Along with a variety of health issues that we have to deal with on a daily basis, a new one was added to the mix. Vitamin D deficiency requiring prescription strength supplements. It was first discovered in my husband. We originally chalked it up a side effect of celiac disease since the doctor had run the same blood tests on me and found everything other than my thyroid normal. While doing physicals on three of my kids he discovered the same vitamin D deficiency as my husband. I really started to wonder if it was diet related since things were so limited but that would also mean I would have the same deficiency since we all ate the same things. It turns out that the doctor was suspecting a genetic link. The doctor we now have really does keep up on things and takes the time to read his medical journals. A recent study was posted in The Lancet about a study done in the role genetics play in vitamin D deficiencies. I was more than relieved that it wasn’t my fault because I hadn’t been feeding everyone properly.
After looking at the longest list of food allergies in one of my children he asked if she had undergone allergy testing. Yes, and the allergist recommended allergy shots. Allergy shots have not been something we have proceeded with because my daughter is none too thrilled about having things she is allergic to injected into her body. I can’t say I blame her. This is my child who has been allergic to most of asthma and allergy medications she has been put on. The doctor said with the list of things she is allergic to he would be worried about it as well and if she were his child he would get a second opinion.
So where do we stand now with the list of food allergens? Here is the list: milk, shellfish, fish, peanuts, tree nuts, eggs, green beans, carrots, cauliflower, broccoli, squash, kumquats, sweet potatoes, potatoes, cherries, kiwi, chicken, pork, raspberries, apples, watermelon, flax seed, annatto, garlic, peppers of all varieties and spices such as paprika that is made from peppers, corn and all corn products including things like high fructose corn syrup and cornstarch, tomatoes, zucchini, eggplant, wheat, asparagus, coconut, turkey, spinach, sauerkraut, pineapple, mango, peaches, olives, okra, honey, grapefruit, chocolate, caffeine, snow peas and blue cheese.
Yes, that is a lot of foods to not be able to bring in the house because of the risk of cross-contamination. It’s happened before so allergens have been outlawed. Grocery shopping takes hours because we have to read the labels on everything. Manufacturers change ingredients all the time. It’s also a lot to remember. Pepper allergies mean nothing with green peppers, red peppers, jalapenos or the other 30 plus varieties of peppers, cayenne, paprika, and chili powder.
We have to get creative.
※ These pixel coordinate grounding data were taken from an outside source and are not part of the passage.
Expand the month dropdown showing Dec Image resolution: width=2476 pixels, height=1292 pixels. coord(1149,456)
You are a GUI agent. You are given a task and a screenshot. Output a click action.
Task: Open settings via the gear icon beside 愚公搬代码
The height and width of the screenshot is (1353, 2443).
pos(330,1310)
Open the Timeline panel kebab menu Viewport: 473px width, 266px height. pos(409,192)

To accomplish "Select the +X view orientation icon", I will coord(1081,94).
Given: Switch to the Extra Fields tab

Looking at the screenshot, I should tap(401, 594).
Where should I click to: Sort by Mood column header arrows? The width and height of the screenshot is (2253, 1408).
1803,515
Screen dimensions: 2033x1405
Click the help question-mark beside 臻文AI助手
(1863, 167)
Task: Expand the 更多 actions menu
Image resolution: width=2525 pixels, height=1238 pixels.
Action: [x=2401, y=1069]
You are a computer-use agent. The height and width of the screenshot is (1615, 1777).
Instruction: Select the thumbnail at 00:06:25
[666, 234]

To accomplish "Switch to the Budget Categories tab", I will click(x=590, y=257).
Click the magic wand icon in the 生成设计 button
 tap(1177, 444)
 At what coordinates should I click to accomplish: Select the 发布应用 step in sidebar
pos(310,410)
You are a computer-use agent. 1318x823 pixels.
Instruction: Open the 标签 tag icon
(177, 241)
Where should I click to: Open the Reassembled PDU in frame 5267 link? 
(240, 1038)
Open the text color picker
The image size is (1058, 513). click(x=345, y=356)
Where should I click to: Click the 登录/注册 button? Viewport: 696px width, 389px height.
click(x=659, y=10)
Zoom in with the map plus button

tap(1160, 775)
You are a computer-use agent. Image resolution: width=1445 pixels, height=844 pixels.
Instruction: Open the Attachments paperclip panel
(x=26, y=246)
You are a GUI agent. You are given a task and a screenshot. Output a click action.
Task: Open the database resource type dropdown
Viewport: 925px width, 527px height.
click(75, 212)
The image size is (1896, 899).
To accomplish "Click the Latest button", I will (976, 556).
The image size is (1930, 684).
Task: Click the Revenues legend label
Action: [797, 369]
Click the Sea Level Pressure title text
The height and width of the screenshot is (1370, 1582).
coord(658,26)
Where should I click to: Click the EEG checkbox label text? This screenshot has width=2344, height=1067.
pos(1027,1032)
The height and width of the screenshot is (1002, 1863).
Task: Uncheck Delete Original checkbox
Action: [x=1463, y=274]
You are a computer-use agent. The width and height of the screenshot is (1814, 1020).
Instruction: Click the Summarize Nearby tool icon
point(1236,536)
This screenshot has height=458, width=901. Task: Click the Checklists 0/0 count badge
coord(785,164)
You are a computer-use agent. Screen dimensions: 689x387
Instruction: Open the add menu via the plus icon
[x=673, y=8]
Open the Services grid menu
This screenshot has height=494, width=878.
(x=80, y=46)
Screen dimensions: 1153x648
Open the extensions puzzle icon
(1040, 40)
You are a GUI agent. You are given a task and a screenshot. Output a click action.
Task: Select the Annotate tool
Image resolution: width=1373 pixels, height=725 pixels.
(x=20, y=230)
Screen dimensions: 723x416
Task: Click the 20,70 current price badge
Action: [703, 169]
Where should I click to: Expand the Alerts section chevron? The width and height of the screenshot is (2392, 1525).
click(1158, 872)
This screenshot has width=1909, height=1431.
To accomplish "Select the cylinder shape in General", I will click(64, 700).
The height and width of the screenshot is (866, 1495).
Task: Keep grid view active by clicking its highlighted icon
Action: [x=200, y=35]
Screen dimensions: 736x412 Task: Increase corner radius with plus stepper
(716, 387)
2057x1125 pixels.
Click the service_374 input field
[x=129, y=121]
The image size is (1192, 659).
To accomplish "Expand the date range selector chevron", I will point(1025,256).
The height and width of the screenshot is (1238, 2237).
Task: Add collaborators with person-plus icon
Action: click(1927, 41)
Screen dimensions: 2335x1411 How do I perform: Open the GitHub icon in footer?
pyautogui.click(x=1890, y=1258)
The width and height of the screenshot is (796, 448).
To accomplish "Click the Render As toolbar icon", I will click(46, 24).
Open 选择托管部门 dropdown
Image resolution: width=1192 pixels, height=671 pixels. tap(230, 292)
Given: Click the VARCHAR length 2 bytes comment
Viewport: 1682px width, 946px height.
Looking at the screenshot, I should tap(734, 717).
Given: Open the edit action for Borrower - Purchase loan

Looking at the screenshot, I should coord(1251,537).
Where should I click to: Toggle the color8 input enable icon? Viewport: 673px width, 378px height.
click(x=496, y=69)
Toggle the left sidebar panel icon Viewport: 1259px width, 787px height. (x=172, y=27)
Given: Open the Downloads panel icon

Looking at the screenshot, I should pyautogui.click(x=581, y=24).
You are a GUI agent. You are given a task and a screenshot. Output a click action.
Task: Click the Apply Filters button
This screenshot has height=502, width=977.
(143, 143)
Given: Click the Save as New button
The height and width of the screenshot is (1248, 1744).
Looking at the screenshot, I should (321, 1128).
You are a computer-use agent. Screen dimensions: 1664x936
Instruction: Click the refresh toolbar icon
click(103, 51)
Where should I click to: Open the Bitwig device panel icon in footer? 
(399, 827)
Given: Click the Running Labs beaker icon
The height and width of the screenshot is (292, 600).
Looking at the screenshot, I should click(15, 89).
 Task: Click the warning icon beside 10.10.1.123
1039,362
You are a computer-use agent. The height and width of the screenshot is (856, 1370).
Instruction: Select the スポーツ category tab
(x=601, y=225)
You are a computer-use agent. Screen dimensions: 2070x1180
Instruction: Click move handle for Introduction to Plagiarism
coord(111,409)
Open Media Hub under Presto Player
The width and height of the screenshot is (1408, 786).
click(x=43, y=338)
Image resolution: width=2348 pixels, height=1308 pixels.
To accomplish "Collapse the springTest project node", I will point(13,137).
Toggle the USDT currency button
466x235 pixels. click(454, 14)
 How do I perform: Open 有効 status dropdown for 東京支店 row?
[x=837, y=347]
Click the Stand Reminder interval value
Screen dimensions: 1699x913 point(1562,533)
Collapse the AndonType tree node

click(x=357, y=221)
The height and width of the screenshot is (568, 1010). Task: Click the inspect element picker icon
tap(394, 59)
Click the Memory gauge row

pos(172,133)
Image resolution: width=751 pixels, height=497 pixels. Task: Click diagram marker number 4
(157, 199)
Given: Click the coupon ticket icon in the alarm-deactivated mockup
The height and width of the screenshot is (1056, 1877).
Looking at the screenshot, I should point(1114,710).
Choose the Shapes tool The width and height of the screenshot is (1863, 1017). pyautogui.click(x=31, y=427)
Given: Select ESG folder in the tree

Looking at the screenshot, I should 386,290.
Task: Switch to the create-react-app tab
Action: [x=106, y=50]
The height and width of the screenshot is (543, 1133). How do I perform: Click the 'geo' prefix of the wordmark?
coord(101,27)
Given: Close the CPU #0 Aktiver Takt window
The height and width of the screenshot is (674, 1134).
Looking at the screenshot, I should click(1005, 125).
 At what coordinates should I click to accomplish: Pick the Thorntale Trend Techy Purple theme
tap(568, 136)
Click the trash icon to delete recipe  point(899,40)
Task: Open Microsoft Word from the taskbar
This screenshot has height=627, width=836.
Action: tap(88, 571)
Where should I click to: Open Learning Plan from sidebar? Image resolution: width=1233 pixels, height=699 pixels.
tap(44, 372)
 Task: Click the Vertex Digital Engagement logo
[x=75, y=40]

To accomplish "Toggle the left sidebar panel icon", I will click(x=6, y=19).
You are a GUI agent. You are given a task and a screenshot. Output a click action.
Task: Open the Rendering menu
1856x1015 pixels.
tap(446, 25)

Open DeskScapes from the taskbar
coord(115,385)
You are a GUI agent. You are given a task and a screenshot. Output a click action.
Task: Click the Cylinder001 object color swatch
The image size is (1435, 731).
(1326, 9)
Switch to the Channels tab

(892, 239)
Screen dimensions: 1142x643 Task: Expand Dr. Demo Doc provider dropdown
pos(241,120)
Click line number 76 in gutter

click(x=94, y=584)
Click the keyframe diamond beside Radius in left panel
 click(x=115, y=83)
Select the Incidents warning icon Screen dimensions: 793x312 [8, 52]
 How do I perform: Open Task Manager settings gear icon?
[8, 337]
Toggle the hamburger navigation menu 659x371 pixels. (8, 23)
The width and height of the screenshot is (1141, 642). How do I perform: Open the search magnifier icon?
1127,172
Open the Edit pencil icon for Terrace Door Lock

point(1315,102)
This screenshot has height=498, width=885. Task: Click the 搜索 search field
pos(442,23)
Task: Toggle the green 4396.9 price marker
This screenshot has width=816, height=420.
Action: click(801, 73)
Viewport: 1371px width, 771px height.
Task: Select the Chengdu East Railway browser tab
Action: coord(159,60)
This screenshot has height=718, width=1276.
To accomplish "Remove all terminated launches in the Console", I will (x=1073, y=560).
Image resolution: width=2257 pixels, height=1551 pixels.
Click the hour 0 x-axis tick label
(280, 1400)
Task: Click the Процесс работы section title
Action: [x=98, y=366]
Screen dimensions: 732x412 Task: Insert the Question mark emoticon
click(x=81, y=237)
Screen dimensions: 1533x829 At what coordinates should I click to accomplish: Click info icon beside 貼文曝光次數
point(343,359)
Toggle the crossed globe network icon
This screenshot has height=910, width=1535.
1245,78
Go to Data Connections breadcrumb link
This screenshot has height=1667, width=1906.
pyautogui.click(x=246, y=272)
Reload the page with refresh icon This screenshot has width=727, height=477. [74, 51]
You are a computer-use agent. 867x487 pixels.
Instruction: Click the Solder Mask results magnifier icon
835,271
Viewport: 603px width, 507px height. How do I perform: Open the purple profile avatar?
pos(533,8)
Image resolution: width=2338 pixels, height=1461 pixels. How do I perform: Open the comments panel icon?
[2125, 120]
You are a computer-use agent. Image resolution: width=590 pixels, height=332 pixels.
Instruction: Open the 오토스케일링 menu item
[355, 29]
Only plain spices can be used, none of those premixed spice mixes everyone is so fond of because they eliminate the need to think through spice combinations. Most pre-packaged food is out. We have found a small handful of organic gluten-free products that can be used by companies like Mrs. Leepers and Annies. I am always on the lookout for new rice recipes and new beef recipes. It only takes so long before you become bored with the same foods.
We did learn how to accommodate everyone with pizza using gluten-free crust from a mix. While this may seem l like the hardest thing to make with allergies, it is actually the easiest way to feed everyone because everyone is able to make their own pizza with things they aren’t allergic to. One of my kids even puts canned vegan chili that is made without tomatoes on her pizza instead of tomato sauce.
An even bigger problem outside of food is cleaning supplies. Everyone loves fresh fruity smells and they are everywhere. Bath soap and shampoo companies are fond of putting coconut oil, wheat and fruit extract in their products. The same goes for dish soap and other cleaning supplies.
The most interesting thing that I learned this summer as it pertains to allergies in my house has to do with bees. My oldest son is allergic to both bee stings and honey. A small amount of bee venom is actually found in honey. I know I haven’t been told by any doctor, including allergists, that those who have an allergic reaction to bee stings shouldn’t eat honey or that those allergic to honey should watch out for bees. This is the kind of information that I wonder if doctors even have or if it’s the sort of thing that they assume is common sense that you can figure out on your own.
At the end of the day, if no one has gotten sick from something food related I consider the day a success.